Exercises to complete:
[A] Answer these from the excerpt on notice by mail:
(i) Which case is cited for the point that the state need not go beyond notice by mail?
(ii) How, in the words the Supreme Court is said to have used, is certified mail dispatched and handled in transit?
(iii) Under Mullane, what does due process require when the recipients' identities are known?
[B] Write the next passage of the excerpt on notice by mail, picking up after its final sentence.

Source excerpt:
-- START --

Plaintiffs also contend that PREPA could have sent the notifications via certified mail, thus ensuring actual notice. (Docket No. 126). The Due Process Clause, however, does not require the use of certified mail. See Akey v. Clinton Cnty., N.Y., 375 F.3d 231, 235 (2d Cir. 2004) ("As notice by mail is deemed to be reasonably calculated to reach property owners, the state is not required to go further, despite the slight risk that notice sent by ordinary mail might not be received.") (emphasis added).
In fact, the Supreme Court has noted that "certified mail is dispatched and handled in transit as ordinary mail," and, since the signature requirement of certified mail limits when this type of mail may be delivered, it follows that ordinary mail increases the possibility of actual notice. See Snider Int'l Corp. v. Town of Forest Heights, Md., 739 F.3d 140, 148 (4th Cir. 2014) cert. denied, 134 S. Ct. 2667 (2014) (quoting Jones, 547 U.S. at 234-35). In any event, any advantages that certified mail may have over ordinary mail in terms of conferring actual notice do not justify making certified mail the constitutional threshold for due process purposes. Id. (quoting Dusenbery, 534 U.S. at 172) ("[O]ur cases have never held that improvements in the reliability of new procedures necessarily demonstrate the infirmity of those that were replaced.")).
In determining whether the type of notice provided is reasonably calculated to confer actual notice, it is safe to conclude that notice via ordinary mail satisfies the constitutional threshold of due process. In fact, where the identities of the recipients are known, such as here, due process requires "a serious effort to inform them personally of the [action], at least by ordinary mail to the record addresses." Mullane, 339 U.S. at 316 (emphasis in original). This is exactly what PREPA did.

-- END --

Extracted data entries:

-- START --

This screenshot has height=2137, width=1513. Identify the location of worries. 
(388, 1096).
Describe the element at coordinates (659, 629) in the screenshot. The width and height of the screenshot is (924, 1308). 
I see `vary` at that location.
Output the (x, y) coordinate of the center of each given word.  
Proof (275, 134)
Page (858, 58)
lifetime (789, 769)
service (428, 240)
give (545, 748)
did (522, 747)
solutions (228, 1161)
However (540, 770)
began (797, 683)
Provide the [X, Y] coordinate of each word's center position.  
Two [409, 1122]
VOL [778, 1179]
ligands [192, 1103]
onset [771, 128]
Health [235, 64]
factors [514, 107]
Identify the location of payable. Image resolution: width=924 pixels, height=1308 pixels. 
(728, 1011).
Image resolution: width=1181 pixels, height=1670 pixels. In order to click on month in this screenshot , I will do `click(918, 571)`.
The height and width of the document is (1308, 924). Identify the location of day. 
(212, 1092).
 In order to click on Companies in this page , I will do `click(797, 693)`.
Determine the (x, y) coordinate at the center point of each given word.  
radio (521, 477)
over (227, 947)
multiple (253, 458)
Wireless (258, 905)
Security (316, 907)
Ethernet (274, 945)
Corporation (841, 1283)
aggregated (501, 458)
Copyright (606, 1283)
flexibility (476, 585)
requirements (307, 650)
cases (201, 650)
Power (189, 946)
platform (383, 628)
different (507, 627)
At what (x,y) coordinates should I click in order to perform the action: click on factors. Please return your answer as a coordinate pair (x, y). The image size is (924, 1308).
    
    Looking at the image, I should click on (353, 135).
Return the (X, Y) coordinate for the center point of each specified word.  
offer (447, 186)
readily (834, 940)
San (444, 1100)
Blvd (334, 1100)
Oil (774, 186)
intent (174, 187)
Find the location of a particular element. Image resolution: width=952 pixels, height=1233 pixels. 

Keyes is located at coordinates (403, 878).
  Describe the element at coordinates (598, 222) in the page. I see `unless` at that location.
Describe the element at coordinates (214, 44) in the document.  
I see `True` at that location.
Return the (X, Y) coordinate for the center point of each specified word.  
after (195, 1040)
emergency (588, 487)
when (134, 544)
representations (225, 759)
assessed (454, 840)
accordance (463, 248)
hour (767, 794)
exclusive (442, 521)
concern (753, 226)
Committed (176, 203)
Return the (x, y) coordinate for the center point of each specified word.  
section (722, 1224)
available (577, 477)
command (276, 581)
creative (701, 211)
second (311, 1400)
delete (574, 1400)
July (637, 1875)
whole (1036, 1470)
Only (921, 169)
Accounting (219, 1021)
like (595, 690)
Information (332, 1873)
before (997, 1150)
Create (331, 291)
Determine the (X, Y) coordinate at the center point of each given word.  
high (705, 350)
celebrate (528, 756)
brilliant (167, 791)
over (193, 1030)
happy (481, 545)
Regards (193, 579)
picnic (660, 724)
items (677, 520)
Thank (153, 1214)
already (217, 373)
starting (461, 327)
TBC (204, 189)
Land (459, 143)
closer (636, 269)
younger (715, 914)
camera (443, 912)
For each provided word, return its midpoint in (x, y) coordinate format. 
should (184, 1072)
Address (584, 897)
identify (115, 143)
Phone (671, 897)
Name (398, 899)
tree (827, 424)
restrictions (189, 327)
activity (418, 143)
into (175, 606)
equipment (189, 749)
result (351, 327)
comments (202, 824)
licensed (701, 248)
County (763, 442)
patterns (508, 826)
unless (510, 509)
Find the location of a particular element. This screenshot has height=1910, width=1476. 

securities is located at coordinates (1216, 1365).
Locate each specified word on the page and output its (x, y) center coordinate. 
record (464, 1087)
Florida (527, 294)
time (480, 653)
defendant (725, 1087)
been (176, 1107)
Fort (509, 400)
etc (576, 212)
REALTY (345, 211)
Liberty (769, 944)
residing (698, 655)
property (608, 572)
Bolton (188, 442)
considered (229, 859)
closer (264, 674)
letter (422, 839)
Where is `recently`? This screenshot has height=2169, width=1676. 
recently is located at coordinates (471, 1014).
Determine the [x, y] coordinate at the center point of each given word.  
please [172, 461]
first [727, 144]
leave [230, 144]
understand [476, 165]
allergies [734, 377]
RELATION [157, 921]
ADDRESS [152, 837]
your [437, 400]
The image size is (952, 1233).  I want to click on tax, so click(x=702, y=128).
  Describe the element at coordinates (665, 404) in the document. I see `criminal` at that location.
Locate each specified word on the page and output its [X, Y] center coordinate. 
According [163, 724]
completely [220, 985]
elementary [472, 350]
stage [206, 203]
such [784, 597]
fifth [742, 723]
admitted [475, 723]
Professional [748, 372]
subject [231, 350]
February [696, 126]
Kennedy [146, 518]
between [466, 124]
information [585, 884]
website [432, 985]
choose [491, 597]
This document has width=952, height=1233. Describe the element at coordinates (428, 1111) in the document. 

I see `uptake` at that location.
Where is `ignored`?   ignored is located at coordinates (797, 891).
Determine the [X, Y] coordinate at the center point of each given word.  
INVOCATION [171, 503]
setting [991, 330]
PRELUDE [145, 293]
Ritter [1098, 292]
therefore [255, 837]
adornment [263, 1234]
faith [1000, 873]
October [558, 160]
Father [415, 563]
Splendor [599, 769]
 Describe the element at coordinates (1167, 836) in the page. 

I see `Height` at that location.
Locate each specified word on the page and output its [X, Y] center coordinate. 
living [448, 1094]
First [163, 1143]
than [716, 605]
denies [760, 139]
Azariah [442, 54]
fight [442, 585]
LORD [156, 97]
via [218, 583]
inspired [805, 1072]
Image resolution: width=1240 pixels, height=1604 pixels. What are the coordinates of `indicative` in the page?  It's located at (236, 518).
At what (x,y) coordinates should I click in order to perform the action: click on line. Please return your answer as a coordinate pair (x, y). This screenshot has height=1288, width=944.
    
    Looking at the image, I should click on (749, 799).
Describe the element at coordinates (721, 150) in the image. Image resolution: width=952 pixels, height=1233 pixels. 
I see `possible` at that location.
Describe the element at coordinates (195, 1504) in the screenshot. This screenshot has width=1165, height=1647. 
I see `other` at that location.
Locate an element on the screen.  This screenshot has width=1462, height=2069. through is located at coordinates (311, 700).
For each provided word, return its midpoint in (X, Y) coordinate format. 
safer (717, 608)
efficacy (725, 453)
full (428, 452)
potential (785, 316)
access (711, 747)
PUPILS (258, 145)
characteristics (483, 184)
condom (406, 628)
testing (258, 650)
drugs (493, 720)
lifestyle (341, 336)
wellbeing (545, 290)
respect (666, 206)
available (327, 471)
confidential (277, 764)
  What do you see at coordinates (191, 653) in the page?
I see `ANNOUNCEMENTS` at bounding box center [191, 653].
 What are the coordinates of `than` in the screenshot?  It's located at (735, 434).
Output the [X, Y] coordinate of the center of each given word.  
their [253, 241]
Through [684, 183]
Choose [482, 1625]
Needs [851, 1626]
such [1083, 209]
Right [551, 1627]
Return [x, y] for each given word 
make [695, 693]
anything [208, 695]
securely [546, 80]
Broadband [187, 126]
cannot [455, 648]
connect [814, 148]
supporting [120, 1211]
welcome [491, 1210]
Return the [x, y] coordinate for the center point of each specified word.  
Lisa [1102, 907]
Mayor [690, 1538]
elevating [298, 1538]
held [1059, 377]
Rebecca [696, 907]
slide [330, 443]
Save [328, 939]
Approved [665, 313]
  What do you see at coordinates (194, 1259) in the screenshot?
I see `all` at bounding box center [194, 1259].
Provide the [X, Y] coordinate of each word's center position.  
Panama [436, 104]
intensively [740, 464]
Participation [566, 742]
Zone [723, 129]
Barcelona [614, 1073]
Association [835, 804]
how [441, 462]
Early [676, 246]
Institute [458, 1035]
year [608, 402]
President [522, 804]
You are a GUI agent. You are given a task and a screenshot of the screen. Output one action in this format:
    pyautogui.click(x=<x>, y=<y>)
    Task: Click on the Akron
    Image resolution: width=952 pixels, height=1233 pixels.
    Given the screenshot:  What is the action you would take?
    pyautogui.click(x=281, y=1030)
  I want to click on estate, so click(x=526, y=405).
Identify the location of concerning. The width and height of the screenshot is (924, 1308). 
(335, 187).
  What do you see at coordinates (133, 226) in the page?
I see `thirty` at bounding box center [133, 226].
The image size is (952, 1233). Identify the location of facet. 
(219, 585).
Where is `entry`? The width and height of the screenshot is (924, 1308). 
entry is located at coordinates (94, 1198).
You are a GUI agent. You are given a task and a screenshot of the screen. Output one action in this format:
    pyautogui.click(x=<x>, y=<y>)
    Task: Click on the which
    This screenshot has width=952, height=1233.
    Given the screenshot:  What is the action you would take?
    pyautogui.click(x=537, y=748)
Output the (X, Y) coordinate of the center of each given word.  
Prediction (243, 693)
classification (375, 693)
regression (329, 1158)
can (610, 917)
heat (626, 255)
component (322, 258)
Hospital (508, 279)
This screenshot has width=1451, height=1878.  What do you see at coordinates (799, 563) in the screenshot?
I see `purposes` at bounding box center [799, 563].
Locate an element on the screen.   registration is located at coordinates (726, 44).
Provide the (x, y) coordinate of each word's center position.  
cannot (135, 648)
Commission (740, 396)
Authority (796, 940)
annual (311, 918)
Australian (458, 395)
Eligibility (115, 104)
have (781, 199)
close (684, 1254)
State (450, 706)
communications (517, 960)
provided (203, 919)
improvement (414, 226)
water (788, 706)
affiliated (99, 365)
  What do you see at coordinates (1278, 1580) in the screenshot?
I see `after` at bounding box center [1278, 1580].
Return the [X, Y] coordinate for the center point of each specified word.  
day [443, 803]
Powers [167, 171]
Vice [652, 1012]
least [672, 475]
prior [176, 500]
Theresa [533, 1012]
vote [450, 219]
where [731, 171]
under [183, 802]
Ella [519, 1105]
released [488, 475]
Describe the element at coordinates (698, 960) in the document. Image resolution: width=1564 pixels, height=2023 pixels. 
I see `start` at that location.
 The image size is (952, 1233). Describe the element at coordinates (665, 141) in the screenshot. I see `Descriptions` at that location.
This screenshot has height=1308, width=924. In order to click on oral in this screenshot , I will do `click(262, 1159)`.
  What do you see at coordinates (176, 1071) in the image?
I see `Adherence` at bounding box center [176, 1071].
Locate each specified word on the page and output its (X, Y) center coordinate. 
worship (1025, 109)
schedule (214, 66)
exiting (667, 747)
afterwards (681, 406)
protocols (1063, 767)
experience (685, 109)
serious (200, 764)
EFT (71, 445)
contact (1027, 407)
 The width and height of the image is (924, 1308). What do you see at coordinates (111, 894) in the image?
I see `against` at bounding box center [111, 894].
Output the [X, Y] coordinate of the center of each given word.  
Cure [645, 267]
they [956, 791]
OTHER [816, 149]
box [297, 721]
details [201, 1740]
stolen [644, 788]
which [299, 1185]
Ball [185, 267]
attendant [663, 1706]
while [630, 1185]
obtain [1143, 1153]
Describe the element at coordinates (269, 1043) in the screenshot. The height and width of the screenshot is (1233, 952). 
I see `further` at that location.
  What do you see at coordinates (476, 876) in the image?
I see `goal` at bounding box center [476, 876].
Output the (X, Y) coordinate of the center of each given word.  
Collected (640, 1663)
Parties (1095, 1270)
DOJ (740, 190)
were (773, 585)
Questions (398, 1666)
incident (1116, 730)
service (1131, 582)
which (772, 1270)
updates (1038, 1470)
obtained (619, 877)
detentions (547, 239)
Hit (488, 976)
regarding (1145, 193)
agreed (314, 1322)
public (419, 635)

-- END --

Answers for the exercise:
[A]
(i) Akey v. Clinton Cnty., N.Y., 375 F.3d 231, 235 (2d Cir. 2004).
(ii) As ordinary mail.
(iii) A serious effort to inform them personally, at least by ordinary mail to the record addresses.

[B]
PREPA's mailing of the notifications to Plaintiffs' recorded address via regular mail satisfies the notice requirement of the Due Process Clause. Specifically, such mailing was reasonably calculated to effect actual notice since Plaintiffs had already received other notifications in the same address, including the scheduling order for the preliminary hearing, which Plaintiff Albizu-Merced attended, and the November 4, 2010 Resolution on the merits, to which Plaintiff Albizu-Merced objected by filing a motion for reconsideration. See Snider Int'l Corp., 739 F.3d at 147 (stating that "repeated success of first-class mail delivery suggests the reasonableness of this method . . . ."). Furthermore, PREPA did not get any of the notifications returned by the U.S. Postal Service as undeliverable. See id. ("[Defendant] lacked any indication, e.g. envelopes returned as undeliverable, that first-class mail could not reasonably provide actual notice.") (citations omitted).
Finally, there is no question that Plaintiffs had an opportunity to be heard. Not only did Plaintiffs attend the preliminary hearing, but they also filed a motion for reconsideration of the Administrative Judge's Resolution. Moreover, the availability of an appeal in state court also indicates that Plaintiffs had numerous opportunities to be heard, as required by the Due Process Clause. Therefore, their due process claim relies exclusively on PREPA's alleged failure to provide adequate notice.
In fact, Plaintiffs do not allege that the administrative process delineated in Puerto Rico's Uniform Administrative Procedure Act is inadequate. Instead, Plaintiffs argue that PREPA's failure to send the notifications via certified mail and to enter default against them prior to the case's disposition violated some of the provisions in the Puerto Rico's Uniform Administrative Procedure Act. (Docket No. 126). While the Court is skeptical of Plaintiffs' interpretation of the Act, the Court need not determine whether PREPA complied with the requirements contained in such statutory provisions. This is because "[c]onduct violating state law without violating federal law will not give rise to a § 1983 claim." Snider Int'l Corp., 739 F.3d at 145. It follows that any possible violation of the Act by PREPA does not give rise to a cognizable claim under federal law.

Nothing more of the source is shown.